## What the task asks
Repeat, line for line, only the span that opens at the "You are a computer-use" line and closes at the final line below. Skip the pictures.

## Stored data
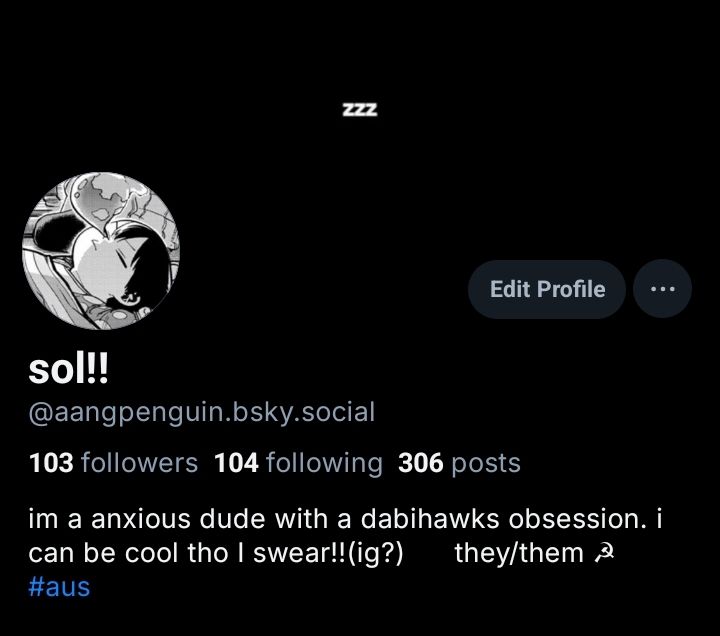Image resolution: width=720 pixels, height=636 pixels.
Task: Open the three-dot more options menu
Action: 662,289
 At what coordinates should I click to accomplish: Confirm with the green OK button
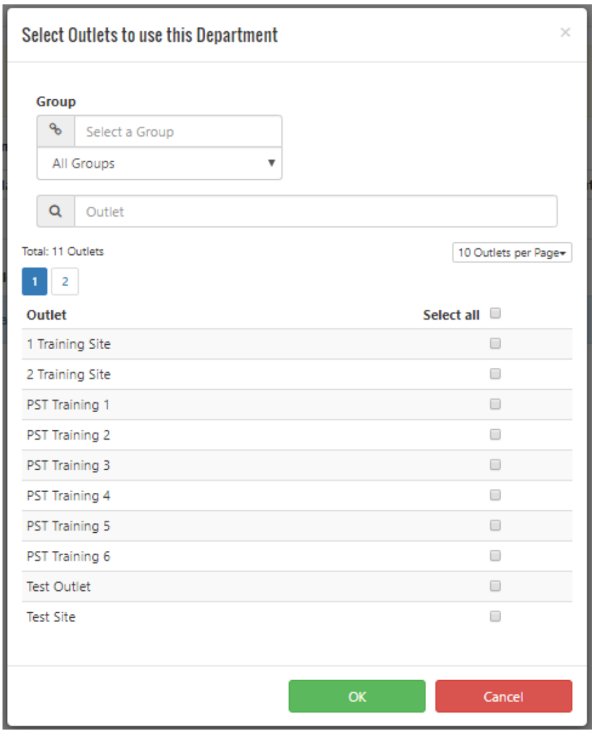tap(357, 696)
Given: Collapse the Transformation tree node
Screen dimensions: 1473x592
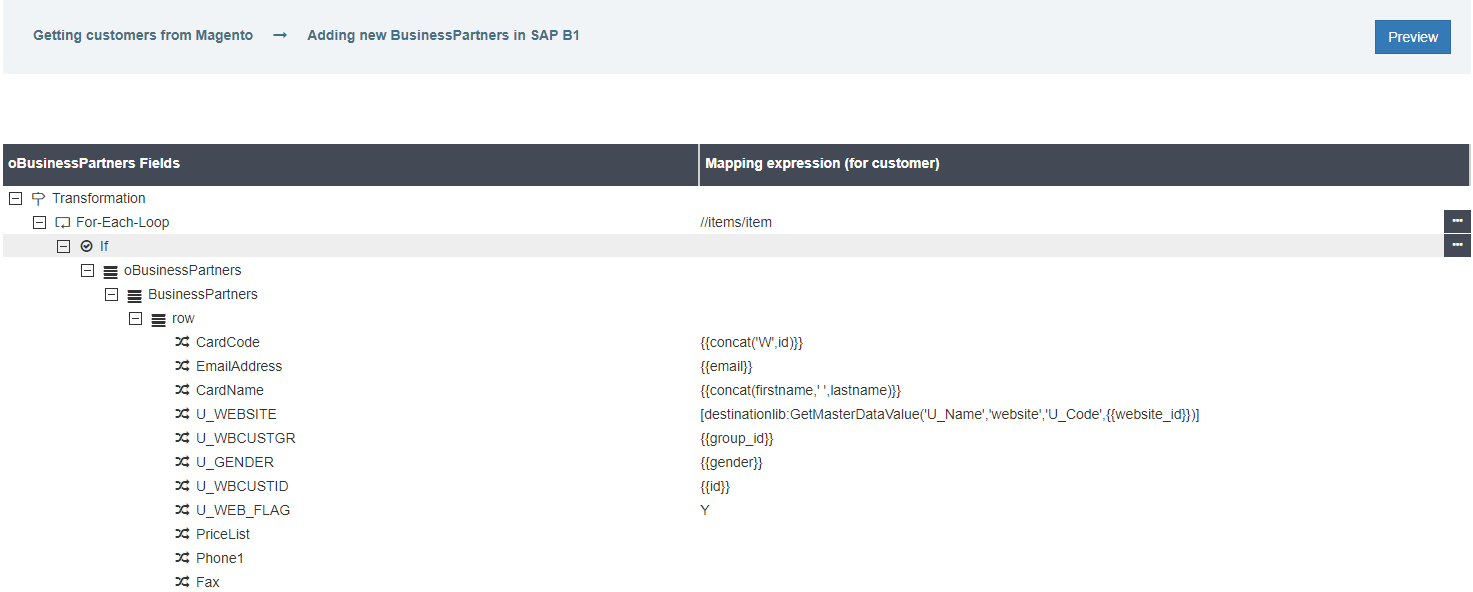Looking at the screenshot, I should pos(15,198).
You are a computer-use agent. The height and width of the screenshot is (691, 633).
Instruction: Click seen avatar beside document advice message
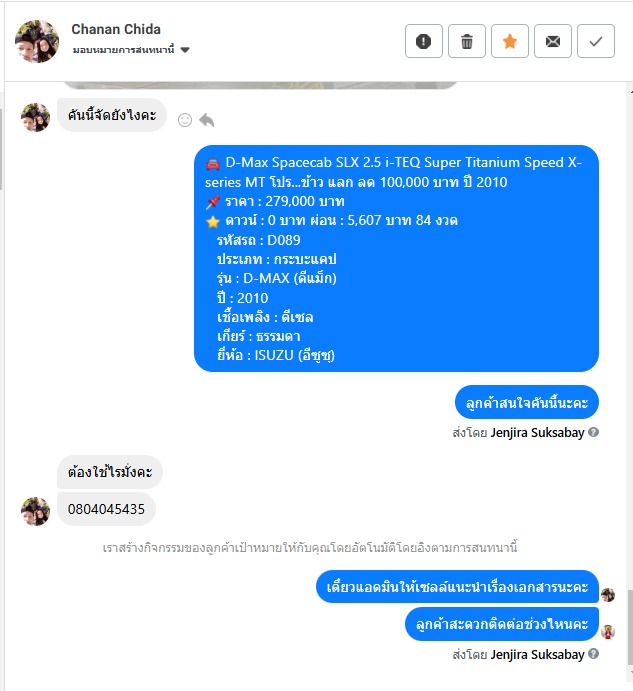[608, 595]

## Expected output
You are a computer-use agent. The height and width of the screenshot is (691, 633).
Instruction: Click seen avatar beside document advice message
[608, 595]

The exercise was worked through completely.